THE PROBLEM
Determine how many lines in this listing contain the word "resolution" and report that number by itself.

RECORDED INFORMATION
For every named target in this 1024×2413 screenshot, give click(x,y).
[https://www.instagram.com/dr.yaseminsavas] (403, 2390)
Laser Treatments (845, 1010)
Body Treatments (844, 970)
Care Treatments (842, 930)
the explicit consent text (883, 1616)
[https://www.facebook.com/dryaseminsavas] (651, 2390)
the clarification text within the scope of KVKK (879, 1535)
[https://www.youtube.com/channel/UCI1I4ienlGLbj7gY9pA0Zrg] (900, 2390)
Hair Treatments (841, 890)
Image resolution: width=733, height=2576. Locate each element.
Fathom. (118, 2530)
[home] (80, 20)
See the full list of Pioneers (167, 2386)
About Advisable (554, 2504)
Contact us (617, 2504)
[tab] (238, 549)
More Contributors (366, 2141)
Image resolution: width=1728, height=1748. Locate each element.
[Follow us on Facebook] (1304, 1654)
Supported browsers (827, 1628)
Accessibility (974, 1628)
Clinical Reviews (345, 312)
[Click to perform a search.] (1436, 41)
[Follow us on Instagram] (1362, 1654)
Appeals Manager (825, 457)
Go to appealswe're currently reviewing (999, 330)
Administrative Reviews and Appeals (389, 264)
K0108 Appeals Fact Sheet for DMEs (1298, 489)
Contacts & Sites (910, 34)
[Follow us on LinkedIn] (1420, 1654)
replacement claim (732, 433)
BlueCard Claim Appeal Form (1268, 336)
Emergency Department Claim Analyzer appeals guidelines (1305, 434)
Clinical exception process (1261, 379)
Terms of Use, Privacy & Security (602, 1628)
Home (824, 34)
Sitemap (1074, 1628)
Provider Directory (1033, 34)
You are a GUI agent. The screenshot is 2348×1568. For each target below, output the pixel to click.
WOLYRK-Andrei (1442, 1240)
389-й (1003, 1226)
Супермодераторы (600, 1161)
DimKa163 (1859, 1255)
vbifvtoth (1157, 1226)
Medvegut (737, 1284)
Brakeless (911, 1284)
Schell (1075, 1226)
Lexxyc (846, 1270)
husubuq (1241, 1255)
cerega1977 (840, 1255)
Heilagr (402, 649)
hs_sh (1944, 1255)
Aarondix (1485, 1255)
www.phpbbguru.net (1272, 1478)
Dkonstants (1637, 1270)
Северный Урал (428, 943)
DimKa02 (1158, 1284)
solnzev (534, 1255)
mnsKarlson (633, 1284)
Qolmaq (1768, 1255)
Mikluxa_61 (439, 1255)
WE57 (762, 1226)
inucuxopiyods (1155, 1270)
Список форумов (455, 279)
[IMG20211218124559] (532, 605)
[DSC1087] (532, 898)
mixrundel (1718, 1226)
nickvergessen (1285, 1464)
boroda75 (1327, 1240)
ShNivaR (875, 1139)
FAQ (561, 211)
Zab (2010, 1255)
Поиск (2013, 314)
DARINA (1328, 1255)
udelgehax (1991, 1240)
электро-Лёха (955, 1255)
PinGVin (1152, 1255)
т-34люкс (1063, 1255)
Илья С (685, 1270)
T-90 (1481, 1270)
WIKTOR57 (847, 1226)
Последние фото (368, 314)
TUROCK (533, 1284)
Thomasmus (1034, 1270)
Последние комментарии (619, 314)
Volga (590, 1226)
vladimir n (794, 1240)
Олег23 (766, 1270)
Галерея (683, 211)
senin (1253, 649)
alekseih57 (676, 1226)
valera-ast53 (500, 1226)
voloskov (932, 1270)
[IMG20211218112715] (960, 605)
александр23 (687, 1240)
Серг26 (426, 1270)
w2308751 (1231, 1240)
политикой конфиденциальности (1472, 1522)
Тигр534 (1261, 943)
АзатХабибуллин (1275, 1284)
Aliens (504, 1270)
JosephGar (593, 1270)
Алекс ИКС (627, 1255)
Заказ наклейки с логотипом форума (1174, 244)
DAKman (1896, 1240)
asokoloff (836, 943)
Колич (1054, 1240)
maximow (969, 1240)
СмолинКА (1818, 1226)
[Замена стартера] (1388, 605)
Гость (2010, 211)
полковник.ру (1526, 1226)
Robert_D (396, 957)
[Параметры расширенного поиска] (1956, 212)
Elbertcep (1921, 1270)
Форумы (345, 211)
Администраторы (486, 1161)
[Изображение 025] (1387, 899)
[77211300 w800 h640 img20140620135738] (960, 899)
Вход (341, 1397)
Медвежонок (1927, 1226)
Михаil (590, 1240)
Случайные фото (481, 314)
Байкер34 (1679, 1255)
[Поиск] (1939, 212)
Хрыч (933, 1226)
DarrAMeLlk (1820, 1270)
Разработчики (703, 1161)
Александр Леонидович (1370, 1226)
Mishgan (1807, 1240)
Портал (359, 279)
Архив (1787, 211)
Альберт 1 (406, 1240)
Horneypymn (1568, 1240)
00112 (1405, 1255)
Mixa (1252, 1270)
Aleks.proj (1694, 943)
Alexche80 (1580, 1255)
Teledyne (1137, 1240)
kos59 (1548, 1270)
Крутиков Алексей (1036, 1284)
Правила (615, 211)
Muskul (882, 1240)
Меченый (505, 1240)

ANSWER TO THIS TASK
2